Elisa Fedeli. L’Homme de Bessines célèbre cette année ses vingt ans. Ce travail, issu d’une commande publique de la commune de Bessines (Deux Sèvres), est une sculpture-fontaine qui représente un petit homme vert — votre couleur de prédilection — dont les orifices corporels déversent des filets d’eau. Qui est l’homme de Bessines: un autoportrait, un superhéros écolo, un nouveau type d’homme?
Fabrice Hyber. A l’époque, je considérais les commandes publiques comme des choses très grosses, qui prenaient de la place, et pas du tout naturelles. Je me suis dit que j’allais créer une invasion de petits bonhommes verts et la déployer sur plusieurs sites, comme si des extraterrestres débarquaient à Bessines. Ce projet a enthousiasmé le maire de l’époque.
------------------------------------------------
▶ [Tâches]
(a) Dans le texte sur l'Homme de Bessines, quelle commune a passé la commande publique de l'œuvre ?
(b) Restituez mot pour mot le passage du texte sur l'Homme de Bessines situé entre « Fabrice Hyber. A » et « maire de l’époque. », bornes incluses.
Le matériel ci-après est sans lien avec le texte.

▶ [Données fournies]
------------------------------------------------
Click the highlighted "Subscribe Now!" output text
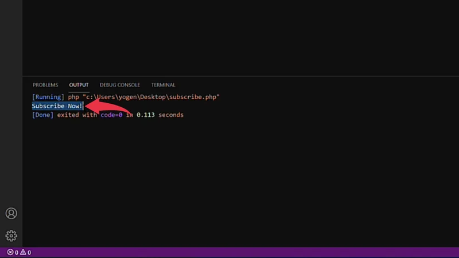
------------------------------------------------
▶ [Corrigés]
(a) La commune de Bessines (Deux Sèvres).

(b)
Fabrice Hyber. A l’époque, je considérais les commandes publiques comme des choses très grosses, qui prenaient de la place, et pas du tout naturelles. Je me suis dit que j’allais créer une invasion de petits bonhommes verts et la déployer sur plusieurs sites, comme si des extraterrestres débarquaient à Bessines. Ce projet a enthousiasmé le maire de l’époque.